Dieterich Doerfler Sr. was arrested in Seminole County, Fla., in March and charged with shredding his adult son’s child pornography collection, which police said he did in order to help his son avoid a probation violation.
baller scores a layup
Unexpected childbirths happen from time to time, but the genuinely surprised mother in Ojo Caliente, N.M., in February was Kayla Alire, 18, who just two hours earlier had hit two three-pointers as a starting guard for the town’s high school girls’ basketball team.
the sticking point
In March, Matt Robison, 21, of Ottawa, Ill., said he felt “like I’ve done something memorable with my life” after sitting for a 14-hour session in which he received 1,016 skin piercings to eclipse the previous Guinness Book record. (Immediately afterward, Robison had to remove each one, which he said was just as excruciating as the piercing.)
Adult education teacher Robert Colla was hospitalized in Ventura, Calif., with severe burns and shrapnel wounds, and lost part of his right hand, when he tried to smash a bug with the paperweight on his desk. The “paperweight,” which Colla had found years ago, was a 40mm artillery shell, which, unknown to Colla, was still live.

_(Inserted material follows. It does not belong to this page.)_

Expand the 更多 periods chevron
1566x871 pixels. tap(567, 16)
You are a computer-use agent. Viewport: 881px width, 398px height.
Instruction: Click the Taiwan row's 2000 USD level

In Savannah, Ga., in March, police picked up Carlos Little wandering around a housing complex with a head injury, which he said was from a street robbery. But they later learned from a witness that Little and another man had fought over who was the better-“endowed” (and that, in the showdown, Little proved littler). And in Mexico, according to an April Reuters dispatch, one distinct presidential campaign theme this year is candidates explicitly touting their manliness; one radio ad, for example, praises Felipe Calderon’s “balls,” while a TV ad acclaims Roberto Medrazo for having “big ones.”
401: unauthorized access
Eleven women in the nation’s capital have bonded, according to a February Washington Post story, around a tall, athletic man of German heritage (with a master’s degree and who tans easily), whom none has ever met. The man, known as donor 401, is the one whose sperm each of the women chose to be inseminated with, selected from a catalog at the Fairfax Cryobank. That the women’s 12 offspring have a common father has provided powerful motivation for them to learn about each other as a way of learning about 401 (who has now retired as a donor, though there is still a waiting list for his stored sperm).